Realistic Characters – REALLY Realistic

Every day something new comes at me from the websphere that I hadn’t thought of (and me a strategic kind of guy). Today is certainly no exception.

I write a lot of stuff that has corporate executives at the core of the story. OK, not too uncommon in these times. The place it gets interesting is that a number of my “executives” and even their companies are starting to show up in on-line business directories. Damien Grade, Chairman of Damien Holdings; Geoffrey Fynch, CEO of BeriCraft Aviation and Isham Spengler, CEO and Head of Security for Acolytica all showed up this morning while I was doing an unrelated Google search. Can Patrick Donleavy, Vice President of Davis/Utley be next? (Stage aside: all of the “Spenglers” from Ghostbusters Inc also showed up in the same business directory with Isham.)

Every one of my pages contains a “fiction” disclaimer. Apparently these directory scraper programs haven’t been trained to read disclaimers. Who knows, after my organizations and executives show up in enough directories I can set up some IPOs. 🙂


Learn to Write A Friggin’ Synopsis

Jeeze Laweeze! Again it’s been forever since anything new has appeared on this page. Why? Is Ron one lazy SOB or what? Nope! Probably the opposite. But being the guy that I am, I’m going to lay the blame specifically on [somebody else]. It’s all about that last post, wa-a-a-a-a-a-a-ay back on the 30th of May. That darned deadline. That June First Deadline!

So, Ron – I can hear you asking this question – why did you wait until the day before the deadline to get started?

Ha! I have an answer. Because the day of the deadline I had other stuff to do. Like commute 100 miles to work – barefoot – in the snow – uphill both ways. [OK that last part is Bovine Scatological material, it’s only partly uphill both ways.]

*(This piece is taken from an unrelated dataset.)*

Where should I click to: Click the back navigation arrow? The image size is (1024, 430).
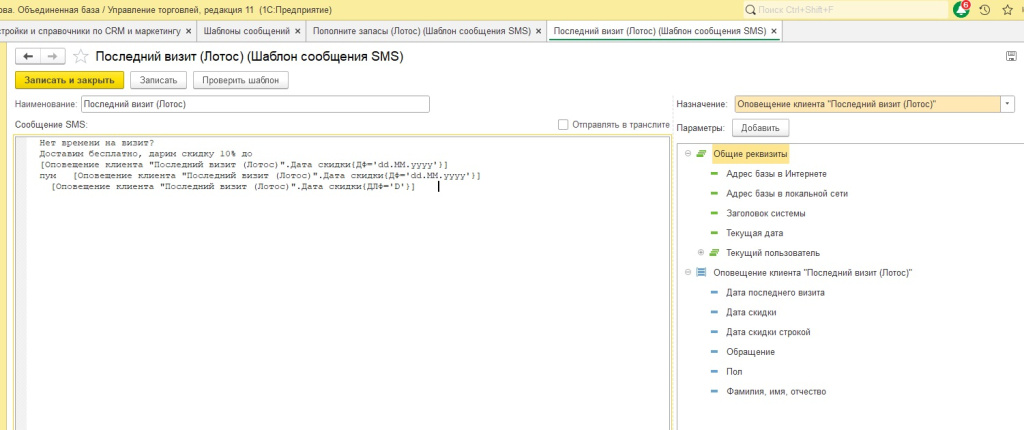(29, 57)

Anyway, that day in fourteen hours of hell taught me an important lesson. I’ve got to get faster at making stuff up. [Better yet to take one of Pam McCutcheon’s synopsis classes.]

To top it off, that fourteen-hour exercise showed me that I did indeed have some holes in the story. Nothing major, but the synopsis exercise coupled with a conversation I had at Pikes Peak Writers Conference with a major thriller-writer-guy planted the seed of a new plot line to make the story a lot more interesting. Bottom line is that the entry went in as is and the next morning I began a massive rewrite on the project. [We’ll ignore the fact that I’d told an agent a few weeks earlier “You bet, done and all ready to go.”]

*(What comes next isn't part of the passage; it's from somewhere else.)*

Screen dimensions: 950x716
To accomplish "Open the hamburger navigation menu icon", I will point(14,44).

Three hundred rewritten pages later, the manuscript was “in the mail.” [email whew!] I have a new book underway, and ten minutes to update my blog.

ttfn, Ron

How to HATE a Book!

I never thought I’d say this. I LOVE to read, I’m surrounded by books in my office and throughout my house. But in the past 14 hours, I’ve grown to hate a book. The tough part is that it’s one of MY books.  I’m getting it ready for the Colorado Gold contest, so I won’t say anything about the book except that I HATE IT!

Why, you ask? This book has been “done” for a while. I’m doing a little bit of tweaking, but hey, you know how it is. A writer can make a project last FOREVER if he (or she) wants to. My marvelous critique group (Nancy, Vicki, Mike, Rick, Jodie, Claire, Charlie, Dave, et al) have ripped it to shreds for rebuilding a number of times. It’s hot! It’s ready!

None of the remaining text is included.